• Source text
☆ ☆ ☆ ☆

Piebald panda. Chendongshan/Shutterstock

As one of the most distinctive animals still roaming the planet, giant pandas have one thing in particular that stands out: its color. The striking black-and-white pattern of the bamboo-munching fiend certainly attracts attention, which in itself raises the question of why a primarily herbivorous beast would want to do so.  

A new study, published in Behavioral Ecology, claims to have come up with a theory, by analyzing the coloration seen in other carnivores and how they relate to aspects of their natural environment. The team found that it seems likely, considering the bears spend some of their time in snow and some in dense forests, that the black-and-white body pattern is something of a compromise, providing camouflage in both environments. The distinctive ear and eye patches, however, are more consistent with communication between pandas.

There have been various suggestions as to why the giant panda struts about in contrasting black and white. The patterning doesn’t seem like one you might choose to look inconspicuous or to blend in with the surroundings, especially for an animal that can weigh up to 160 kilograms (350 pounds). One idea suggests that the variation in color may help in temperature regulation, particularly for an animal that splits its time between living in deep snow and temperate forests.

☆ ☆ ☆ ☆

• Supplied entries
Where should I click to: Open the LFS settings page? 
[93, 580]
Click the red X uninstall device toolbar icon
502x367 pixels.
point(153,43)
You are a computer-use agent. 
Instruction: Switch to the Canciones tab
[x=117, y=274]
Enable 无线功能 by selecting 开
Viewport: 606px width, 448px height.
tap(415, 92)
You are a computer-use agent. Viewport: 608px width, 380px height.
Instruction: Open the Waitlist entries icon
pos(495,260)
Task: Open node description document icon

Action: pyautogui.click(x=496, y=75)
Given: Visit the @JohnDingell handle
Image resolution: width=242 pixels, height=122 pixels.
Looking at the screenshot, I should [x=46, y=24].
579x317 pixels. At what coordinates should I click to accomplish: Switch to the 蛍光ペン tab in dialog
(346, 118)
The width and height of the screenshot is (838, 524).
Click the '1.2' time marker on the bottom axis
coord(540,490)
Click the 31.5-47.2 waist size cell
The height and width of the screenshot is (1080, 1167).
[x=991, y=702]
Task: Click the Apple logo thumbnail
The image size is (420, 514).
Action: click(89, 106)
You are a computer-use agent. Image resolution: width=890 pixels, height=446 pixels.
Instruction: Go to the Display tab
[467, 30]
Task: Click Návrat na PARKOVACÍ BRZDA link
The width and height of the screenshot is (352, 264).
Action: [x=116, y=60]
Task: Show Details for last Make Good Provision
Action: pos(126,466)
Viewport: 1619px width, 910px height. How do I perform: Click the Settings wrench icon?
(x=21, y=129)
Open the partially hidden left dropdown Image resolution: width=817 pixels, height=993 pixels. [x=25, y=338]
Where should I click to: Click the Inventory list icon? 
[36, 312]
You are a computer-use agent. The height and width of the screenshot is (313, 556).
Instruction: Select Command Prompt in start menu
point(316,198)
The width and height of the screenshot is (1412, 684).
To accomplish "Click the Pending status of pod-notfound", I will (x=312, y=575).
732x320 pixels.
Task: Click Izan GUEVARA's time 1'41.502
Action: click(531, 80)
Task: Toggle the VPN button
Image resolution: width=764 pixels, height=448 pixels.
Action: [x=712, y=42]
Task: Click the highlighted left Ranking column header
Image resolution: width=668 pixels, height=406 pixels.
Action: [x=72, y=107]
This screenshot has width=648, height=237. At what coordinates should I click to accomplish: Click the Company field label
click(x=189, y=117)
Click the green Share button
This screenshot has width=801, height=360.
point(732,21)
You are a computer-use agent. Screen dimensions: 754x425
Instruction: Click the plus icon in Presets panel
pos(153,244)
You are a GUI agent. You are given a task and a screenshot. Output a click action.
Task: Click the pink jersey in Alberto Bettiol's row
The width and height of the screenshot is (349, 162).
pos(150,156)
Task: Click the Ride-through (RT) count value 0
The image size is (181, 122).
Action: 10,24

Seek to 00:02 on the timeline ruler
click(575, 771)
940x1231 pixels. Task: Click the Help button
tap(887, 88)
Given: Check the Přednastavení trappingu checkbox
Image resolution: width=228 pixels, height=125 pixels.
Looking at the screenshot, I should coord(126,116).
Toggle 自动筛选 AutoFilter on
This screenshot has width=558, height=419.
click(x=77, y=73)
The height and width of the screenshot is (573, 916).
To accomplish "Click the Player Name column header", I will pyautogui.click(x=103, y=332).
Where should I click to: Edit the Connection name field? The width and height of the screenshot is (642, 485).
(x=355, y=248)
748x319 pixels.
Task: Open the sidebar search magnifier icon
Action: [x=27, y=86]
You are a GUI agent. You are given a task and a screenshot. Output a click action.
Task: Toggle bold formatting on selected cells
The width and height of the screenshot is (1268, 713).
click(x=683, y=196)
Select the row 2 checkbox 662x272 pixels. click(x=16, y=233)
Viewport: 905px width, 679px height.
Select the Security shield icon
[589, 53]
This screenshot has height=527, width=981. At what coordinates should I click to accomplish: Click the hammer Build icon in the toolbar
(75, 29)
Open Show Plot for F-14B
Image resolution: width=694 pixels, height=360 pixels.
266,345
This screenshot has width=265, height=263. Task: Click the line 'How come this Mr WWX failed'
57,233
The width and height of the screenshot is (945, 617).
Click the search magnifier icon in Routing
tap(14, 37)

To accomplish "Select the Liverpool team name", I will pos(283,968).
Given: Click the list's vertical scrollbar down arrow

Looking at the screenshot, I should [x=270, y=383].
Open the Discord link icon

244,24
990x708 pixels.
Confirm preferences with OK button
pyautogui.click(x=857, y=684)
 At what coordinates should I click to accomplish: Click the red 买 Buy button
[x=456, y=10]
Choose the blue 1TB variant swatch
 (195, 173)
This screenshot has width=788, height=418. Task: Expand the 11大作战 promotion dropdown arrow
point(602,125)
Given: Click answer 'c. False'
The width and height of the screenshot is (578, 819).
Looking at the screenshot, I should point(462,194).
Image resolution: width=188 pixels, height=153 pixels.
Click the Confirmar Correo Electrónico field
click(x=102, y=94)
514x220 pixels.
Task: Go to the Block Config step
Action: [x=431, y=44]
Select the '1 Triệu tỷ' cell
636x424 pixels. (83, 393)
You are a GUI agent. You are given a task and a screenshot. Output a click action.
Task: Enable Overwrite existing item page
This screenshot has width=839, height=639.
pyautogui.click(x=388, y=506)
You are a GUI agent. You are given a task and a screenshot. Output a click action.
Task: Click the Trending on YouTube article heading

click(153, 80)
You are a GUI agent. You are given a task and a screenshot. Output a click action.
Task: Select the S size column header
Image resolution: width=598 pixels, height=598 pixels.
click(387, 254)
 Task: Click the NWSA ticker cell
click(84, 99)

☆ ☆ ☆ ☆

• Assignment
Please write the next part of the panda coloration article, picking up after its last sentence. The records are separate from the panda coloration article.

• Written reply
There are, however, many other species that fit into a monochrome menagerie. Could these help explain the pattern on pandas? The stripes of a zebra have garnered much debate from biologists, with explanations ranging from tsetse fly protection to predator confusion, while the penguin seems to have a much clearer rationale, being straight-up countershading, a form of camouflage. None of these seem to fit with the giant panda, though.

The researchers, therefore, took a different tack. They used a comparative phylogenetic approach, looking at the coat color and patterns among 195 other carnivore species and 39 bear subspecies in relation to the environment they live in and their social behaviors. They found an association between lighter colors and snow cover, and darker pigments and forests, suggesting that the piebald pandas are compromising between the two.

But their distinctive face markings didn’t fit this pattern. Instead, it seems that the species with contrasting ear and eye patches were also the fiercest, which the authors argue could mean the bears use their ears as a warning to predators, as well as communication between each other.